◆ **DIRECTIONS FOR THIS TASK**
Below is a listing; print exactly its lines from the one containing "Task: Open the Inventory navbar item" down to the one containing "The image size is (892, 491).", both inclusive, with every picture left out.

◆ **ENTRIES PROVIDED**
----------

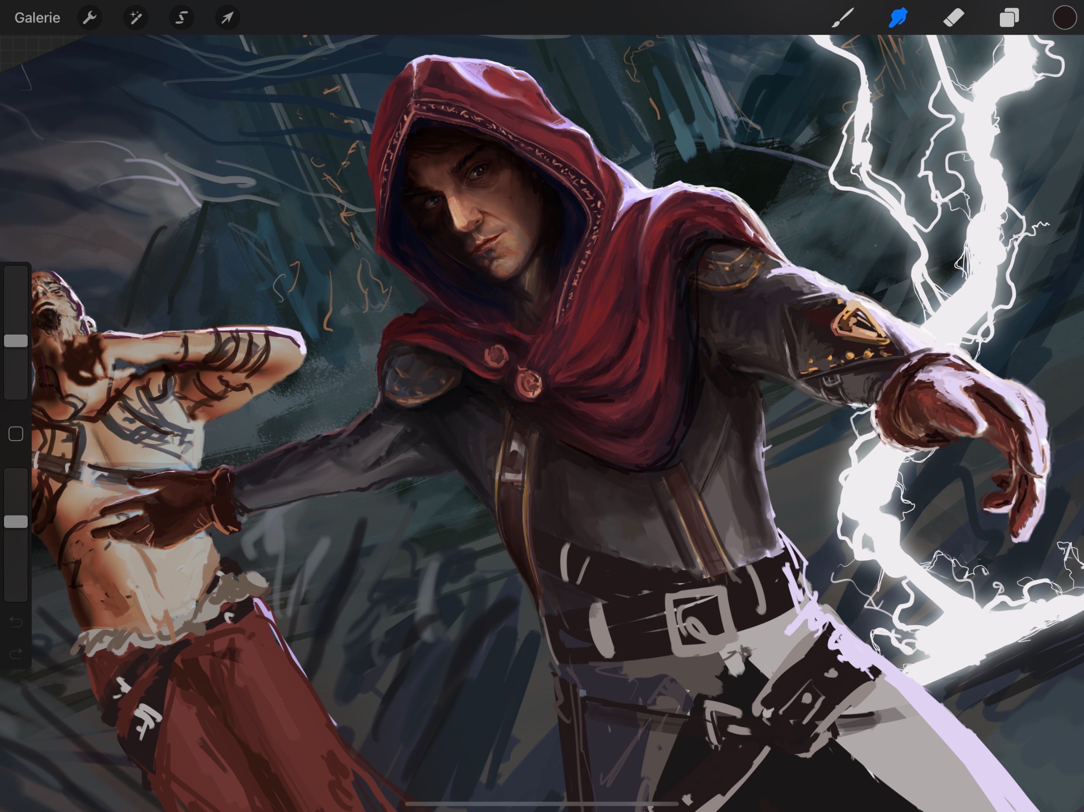Open the dark color swatch picker
Viewport: 1084px width, 812px height.
click(x=1064, y=18)
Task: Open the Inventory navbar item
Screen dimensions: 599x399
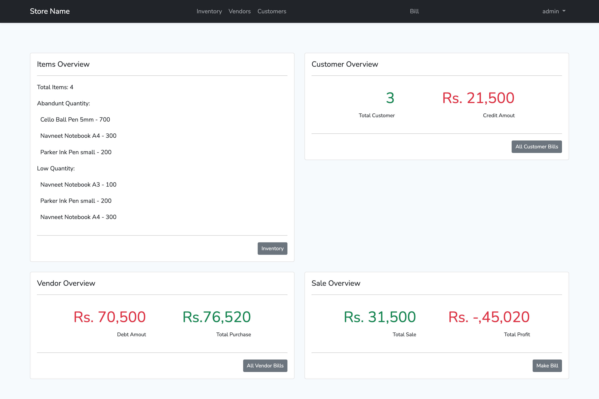Action: point(209,11)
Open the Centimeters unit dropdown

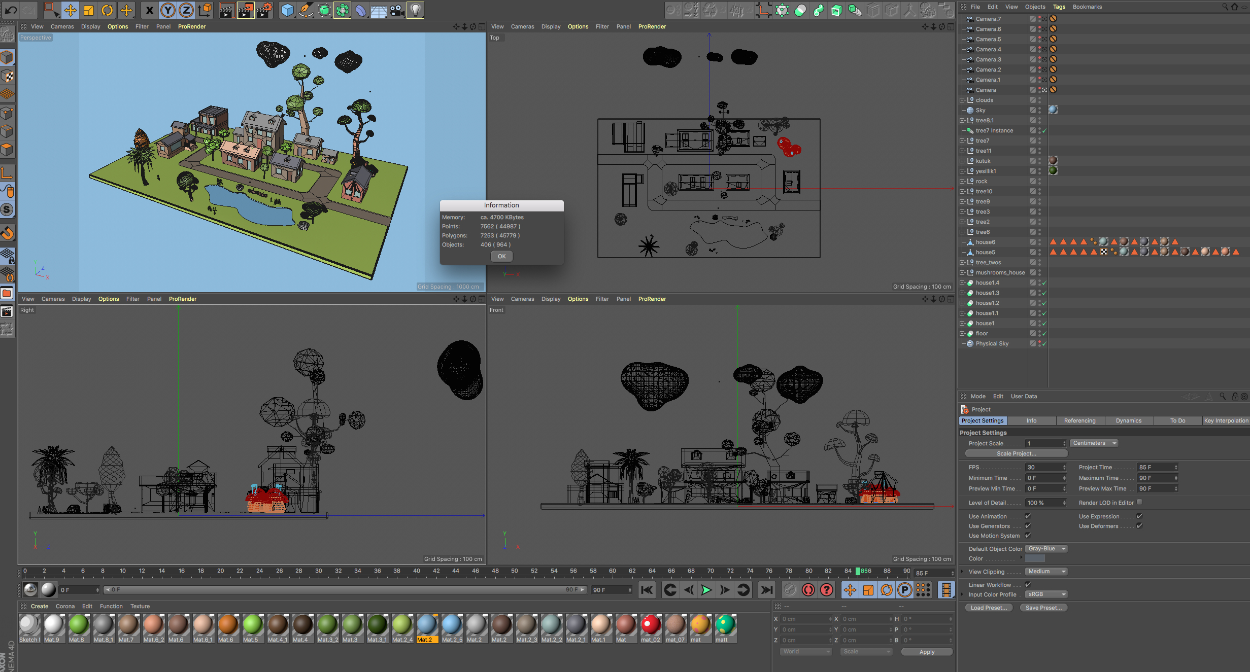(x=1093, y=443)
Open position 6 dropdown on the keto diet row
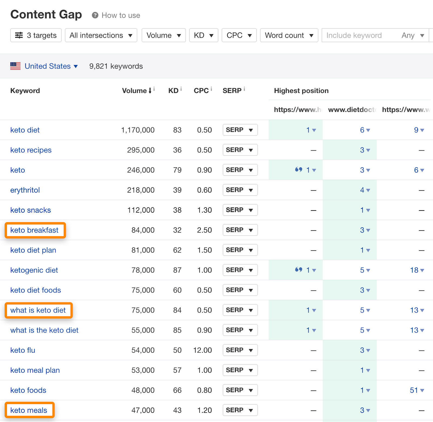This screenshot has width=433, height=422. [365, 130]
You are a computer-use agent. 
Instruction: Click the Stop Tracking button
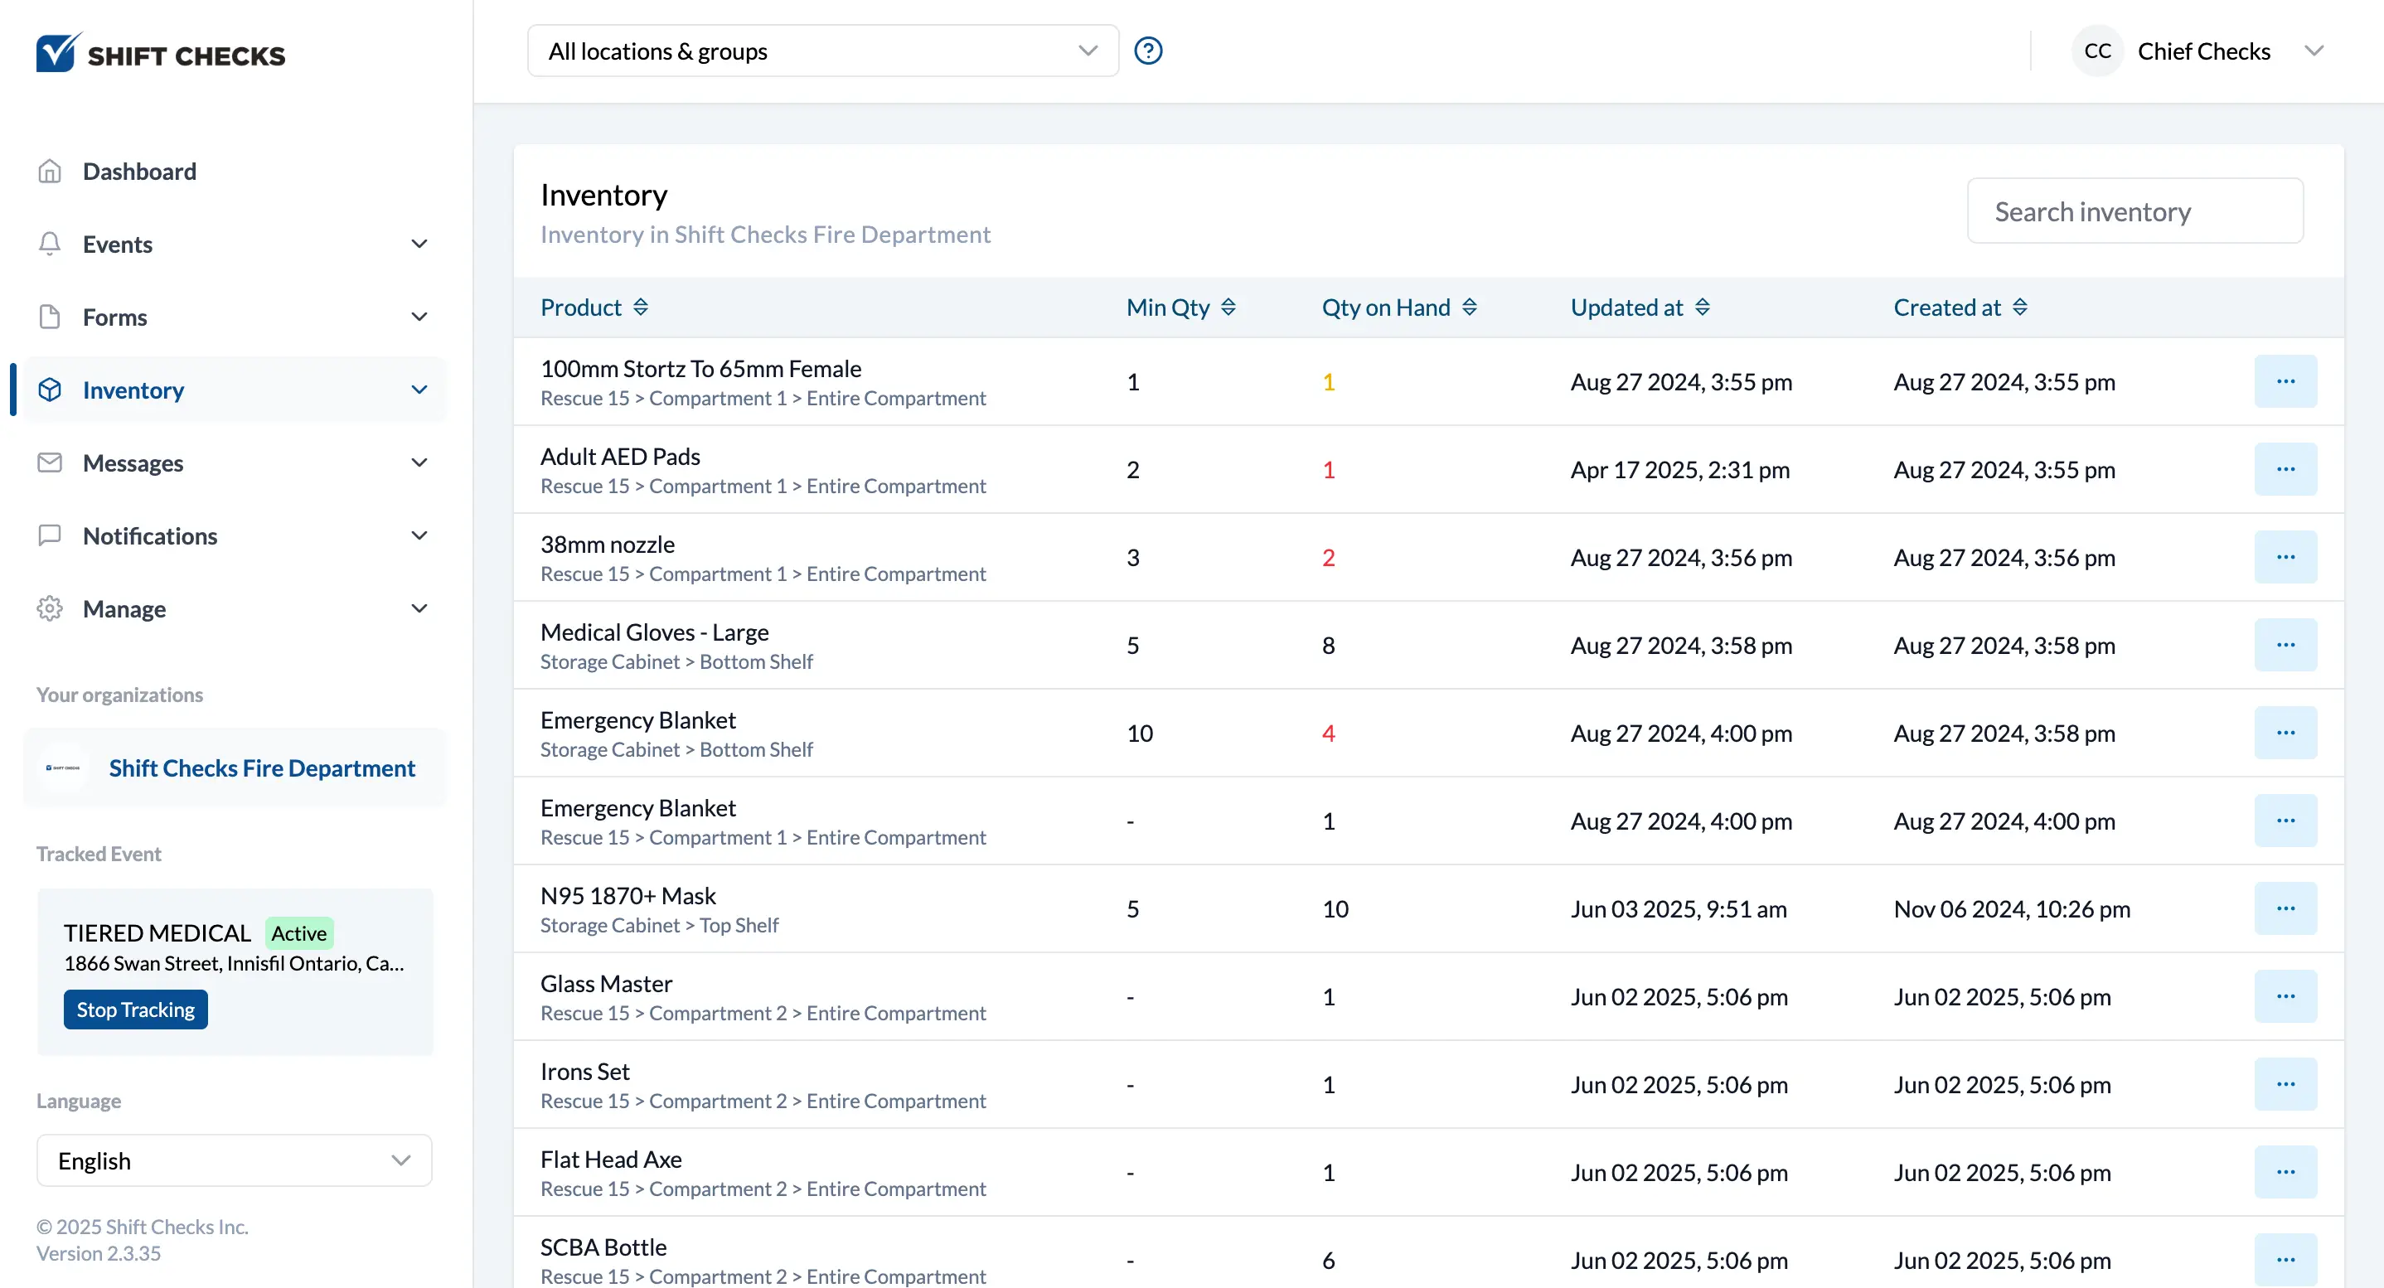[135, 1009]
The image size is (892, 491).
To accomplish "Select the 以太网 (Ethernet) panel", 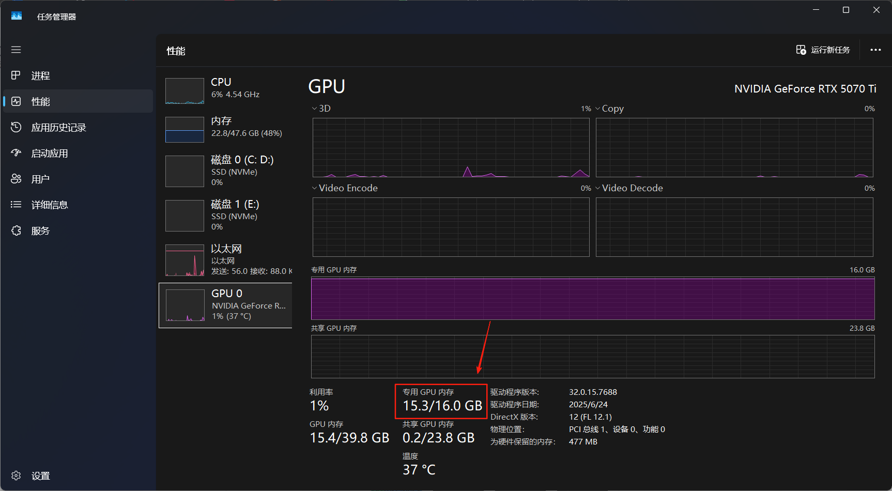I will click(x=226, y=259).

----------

◆ **EXERCISE RESULT**
Task: Open the Inventory navbar item
Screen dimensions: 599x399
Action: point(209,11)
Open the Centimeters unit dropdown

(x=1093, y=443)
Open position 6 dropdown on the keto diet row
This screenshot has width=433, height=422. [365, 130]
You are a computer-use agent. 
Instruction: Click the Stop Tracking button
[135, 1009]
The image size is (892, 491).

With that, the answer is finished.